Yüzümde şaşkın bir ifade belirdi, "Wyatt mı? Emin misin?" Başını yavaşça salladı, "Onun eşim olamayacağını söyledim ama kabul etmedi. Ne seninle ne de onunla birlikte olmayı hak ediyorum."
"Eğer beni reddedersen, ben de reddederim. Ay Tanrıçası hata yapmaz-"
"Beni ikinizle de eşleştirirken hata yaptı." Bir gözyaşı yüzünden aşağı süzülürken nefesini verdi. "Neden böyle düşünüyorsun, Clara?" diye sordum.
"Sana söyleyemem çünkü biz birlikte olamayız." dedi, benden uzaklaşarak.
"Clara dur-" Bir adım attım, babamın sesi kafamın içinde yankılandı "Noah neredesin? Ormanda haydutlar var!" Paniklemeye başladım, ona ormanda başka bir sürü üyesiyle olduğumu söyledim. "Oğlum sürü evine git, batı sınırında en az 20 tanesi var."
Çevreme odaklandığımda, Clara'nın artık önümde olmadığını gördüm. "Clara?" diye bağırdım. Nereye gitti? Ona ulaşmak için bağlantıyı açtım ama beni engelledi.
"Clara, sınırın bu tarafında haydutlar var, lütfen geri gel!" diye bağırdım, umarım beni duyabilirdi.
Kokusunu aldım, bu yüzden kokunun beni götürdüğü yöne doğru koştum. Ne yazık ki, ormanın daha derinlerine doğru koşuyordu.

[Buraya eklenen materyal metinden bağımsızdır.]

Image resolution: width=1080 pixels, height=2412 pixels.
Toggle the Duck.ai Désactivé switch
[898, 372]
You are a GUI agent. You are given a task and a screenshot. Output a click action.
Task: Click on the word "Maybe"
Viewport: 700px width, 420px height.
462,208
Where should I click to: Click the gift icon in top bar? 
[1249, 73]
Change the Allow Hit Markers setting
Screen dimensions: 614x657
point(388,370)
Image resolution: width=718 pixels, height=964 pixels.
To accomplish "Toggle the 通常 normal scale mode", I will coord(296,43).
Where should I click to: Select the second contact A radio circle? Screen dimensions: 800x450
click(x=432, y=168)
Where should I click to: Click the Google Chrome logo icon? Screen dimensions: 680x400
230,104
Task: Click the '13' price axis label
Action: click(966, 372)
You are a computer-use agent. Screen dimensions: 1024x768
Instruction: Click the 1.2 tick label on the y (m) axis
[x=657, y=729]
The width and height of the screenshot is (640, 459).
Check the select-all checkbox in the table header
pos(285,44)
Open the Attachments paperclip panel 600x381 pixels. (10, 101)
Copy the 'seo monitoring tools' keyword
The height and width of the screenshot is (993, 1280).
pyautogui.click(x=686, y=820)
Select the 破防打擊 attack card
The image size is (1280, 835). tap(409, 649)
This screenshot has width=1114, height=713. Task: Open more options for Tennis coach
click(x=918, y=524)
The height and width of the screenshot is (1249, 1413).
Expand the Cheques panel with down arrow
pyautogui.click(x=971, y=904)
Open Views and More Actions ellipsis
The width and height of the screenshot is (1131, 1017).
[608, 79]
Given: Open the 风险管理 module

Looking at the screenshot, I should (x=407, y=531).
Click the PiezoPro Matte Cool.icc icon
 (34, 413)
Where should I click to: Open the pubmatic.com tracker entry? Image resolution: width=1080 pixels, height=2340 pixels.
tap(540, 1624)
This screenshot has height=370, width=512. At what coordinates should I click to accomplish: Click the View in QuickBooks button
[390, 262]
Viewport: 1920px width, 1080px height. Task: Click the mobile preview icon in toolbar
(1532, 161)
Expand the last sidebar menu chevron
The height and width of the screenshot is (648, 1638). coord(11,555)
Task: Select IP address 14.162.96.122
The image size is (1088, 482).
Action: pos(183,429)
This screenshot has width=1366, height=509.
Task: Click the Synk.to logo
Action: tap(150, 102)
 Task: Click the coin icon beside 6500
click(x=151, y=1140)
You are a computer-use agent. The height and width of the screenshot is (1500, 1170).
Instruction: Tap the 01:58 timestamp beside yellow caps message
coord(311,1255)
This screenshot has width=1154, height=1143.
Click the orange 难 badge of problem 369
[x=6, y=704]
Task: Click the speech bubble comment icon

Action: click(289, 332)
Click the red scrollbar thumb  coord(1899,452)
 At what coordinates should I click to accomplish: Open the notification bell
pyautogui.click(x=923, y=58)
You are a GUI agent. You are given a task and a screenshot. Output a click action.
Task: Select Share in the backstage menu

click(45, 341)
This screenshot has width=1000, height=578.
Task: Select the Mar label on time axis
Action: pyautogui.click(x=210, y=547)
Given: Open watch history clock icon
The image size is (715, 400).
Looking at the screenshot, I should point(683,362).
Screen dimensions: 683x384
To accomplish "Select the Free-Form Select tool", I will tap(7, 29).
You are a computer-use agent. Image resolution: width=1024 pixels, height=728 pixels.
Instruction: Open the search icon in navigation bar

Düşmüş bir ağacın üzerinden atlarken hızlandım. Gittiğim yönde bir çığlık duymak paniğimi daha da artırdı. "Clara?" bağlantı açıkken bağırdım. "N-Noah, çok fazlalar. Dönüşemiyorum, daha yeni 17 oldum!"
Korku kalbimi sardı ve hemen Beta'ma bağlandım, "Wyatt, yardıma ihtiyacım var. Batı sınırında derenin yaklaşık bir mil uzağındayız." Cevap verirken ne kadar gergin olduğunu hissedebiliyordum.
"Geldim, birkaç ekstra sürü üyesi alacağım. Yanında bir sürü savaşçısı mı var?" Ona söylemekten korkuyordum ama söylemek zorundaydım. "Hayır, Clara. O da benim eşim, Wyatt. Onun çığlığını duydum."
"5-10 dakika en fazla kardeşim, geliyoruz." diye hırladı.
Adımlarım yavaşladı, haydutların kötü kokusunu aldım, ağaçların arasından birkaçını görebiliyordum. Yaklaştıkça, tüylerim diken diken oldu ve sadist bir hırlama çıktı benden. Birinin insan formunda olduğunu gördüm, en azından 20'li yaşlarının başındaydı. Bir şeyin üzerine eğilmişti ama kim ya da ne olduğunu göremiyordum.
Yaklaştıkça, onun benim eşim olduğunu gördüm.